Davalı … cevap dilekçesinde özetle; davacının hizmet kusuruna dayanarak tazminat talebinde bulunduğunu, idare aleyhine açılacak tam yargı davalarının idari yargıda görülmesinin gerektiğini, mahkemenin görevsiz olduğunu, belirterek davanın reddine karar verilmesini talep etmiştir.
Davalı … şirketi cevap dilekçesinde özetle; davanın reddine karar verilmesini talep etmiştir.
Mahkemece;
1-Davalı … sigorta A.Ş yönünden açılan davanın ESASTAN REDDİNE,
2-Davalı … aleyhine açılan davanın yargı yolunun caiz olmaması sebebiyle HMK’nun 114/1-b ve 115/2 maddeleri uyarınca dava şartı yokluğundan USULDEN REDDİNE karar verilmiştir.
Davacı vekili belediye yönünden davada adli yargının görevli olduğunu, davalı … şirketi açısından ise davacıların 3. Kişi konumunda olup davacılara ödeme yapılması gerektiğini belirterek istinaf kanun yoluna başvurmuştur.
Dava, trafik kazası nedeniyle maddi tazminat istemine ilişkindir.

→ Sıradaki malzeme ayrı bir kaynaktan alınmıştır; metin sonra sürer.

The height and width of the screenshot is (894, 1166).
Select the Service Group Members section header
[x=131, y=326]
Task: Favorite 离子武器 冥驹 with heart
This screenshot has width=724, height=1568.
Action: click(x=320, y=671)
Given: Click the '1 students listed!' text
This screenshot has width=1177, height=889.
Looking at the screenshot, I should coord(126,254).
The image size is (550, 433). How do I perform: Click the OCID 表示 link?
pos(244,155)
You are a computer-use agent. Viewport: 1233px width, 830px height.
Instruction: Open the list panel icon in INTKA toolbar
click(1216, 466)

Duruşma açılmasını gerektiren bir neden bulunmadığından inceleme ve görüşmeler HMK’nın 353 ve 355’inci maddeleri uyarınca istinaf sebepleriyle ve kamu düzenine ilişkin hususlarla sınırlı biçimde dosya üzerinden yürütülmüştür.
Buna göre;
1-2918 sayılı Karayolları Trafik Kanunu’nun 1. maddesinde, Kanunun amacının karayollarında can ve mal güvenliği yönünden trafik düzenini sağlayacak ve trafik güvenliğini ilgilendiren tüm konularda alınacak önlemleri belirlemek olduğu; “Kapsam” başlıklı 2. maddesinde, bu Kanunun trafikle ilgili kuralları, şartları, hak ve yükümlülükleri bunların uygulamasını ve denetlenmesini ilgili kuruluşları ve bunların görev, yetki ve sorumluluk, çalışma usulleri ile diğer hükümleri kapsadığı ve bu kanunun karayollarında uygulanacağı;
Belediye trafik birimleri,görev ve yetkileri başlıklı 10. Maddesinde Yapım ve bakımından sorumlu olduğu yolları trafik düzeni ve güvenliğini sağlayacak durumda bulundurmak, Karayolu yapısında ve üzerinde yapılacak çalışmalarda gerekli tedbirleri almak, aldırmak ve denetlemek, Gerekli görülen kavşaklara ve yerlere trafik ışıklı işaretleri, işaret levhaları koymak ve yer işaretlemeleri yapmak belediyelerin görev ve yetkileri arasında olduğu belirtilmiştir.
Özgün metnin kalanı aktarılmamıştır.